How is that possible? At first I thought it was because one of the packages I'm using doesn't handle the exceptions correctly (like by using an "except:" only) but if it were the case, my script wouldn't stop. But the script DOES stop and it should be caught by at least one my two except, right?
Where am I wrong?
Thanks in advance!
EDIT:
With adding a finally: clause after the try-except and printing the traceback in both try-except blocks, it usually displays None when I hit Ctrl+C, but I once managed to get this (seems that it comes from urllib2, but I don't know if it is the reason why I can't catch a KeyboardInterrupt):
Traceback (most recent call last):
File "/home/darcot/code/Crawler/crawler.py", line 294, in get_articles_from_file
content = Extractor(extractor='ArticleExtractor', url=url).getText()
File "/usr/local/lib/python2.7/site-packages/boilerpipe/extract/__init__.py", line 36, in __init__
connection = urllib2.urlopen(request)
File "/usr/local/lib/python2.7/urllib2.py", line 126, in urlopen
return _opener.open(url, data, timeout)
File "/usr/local/lib/python2.7/urllib2.py", line 391, in open
response = self._open(req, data)
File "/usr/local/lib/python2.7/urllib2.py", line 409, in _open
'_open', req)
File "/usr/local/lib/python2.7/urllib2.py", line 369, in _call_chain
result = func(*args)
File "/usr/local/lib/python2.7/urllib2.py", line 1173, in http_open
return self.do_open(httplib.HTTPConnection, req)
File "/usr/local/lib/python2.7/urllib2.py", line 1148, in do_open
raise URLError(err)
URLError: <urlopen error [Errno 4] Interrupted system call>
I already suggested in my comments to the question, that this problem is likely to be caused by the code section that is left out in the question. However, the exact code should not be relevant, as Python should normally throw a KeyboardInterrupt exception, when Python code gets interrupted by Ctrl-C.
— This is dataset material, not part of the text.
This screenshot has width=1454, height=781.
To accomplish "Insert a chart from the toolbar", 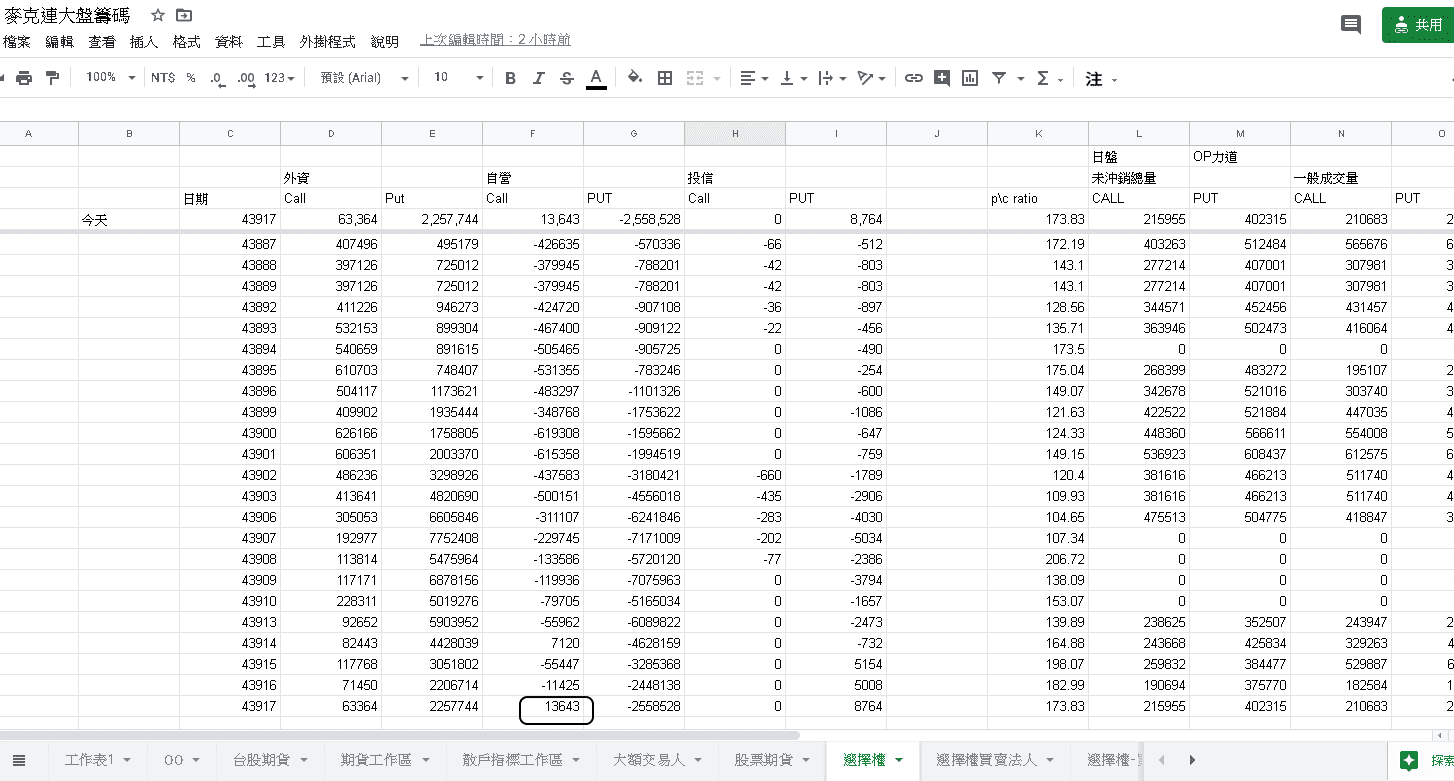I will coord(969,78).
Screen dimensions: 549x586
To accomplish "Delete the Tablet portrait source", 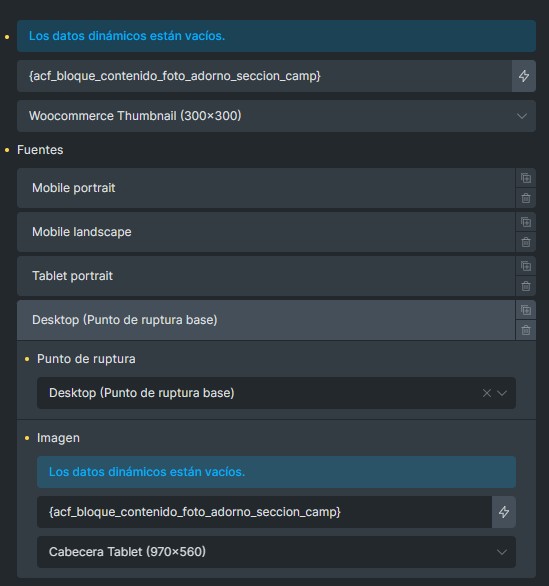I will tap(526, 286).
You mentioned in the comments that you use the boilerpipe Python package. This Python package uses JPype to create the language binding to Java... I can reproduce your problem with the following Python program:
from boilerpipe.extract import Extractor
import time
try:
for i in range(10):
time.sleep(1)
except KeyboardInterrupt:
print "Keyboard Interrupt Exception"
If you interrupt this program with Ctrl-C the exception is not thrown. It seems that the program is terminated immediately leaving the Python interpreter with no chance to throw the exception. When the import of boilerpipe is removed, the problem disappears...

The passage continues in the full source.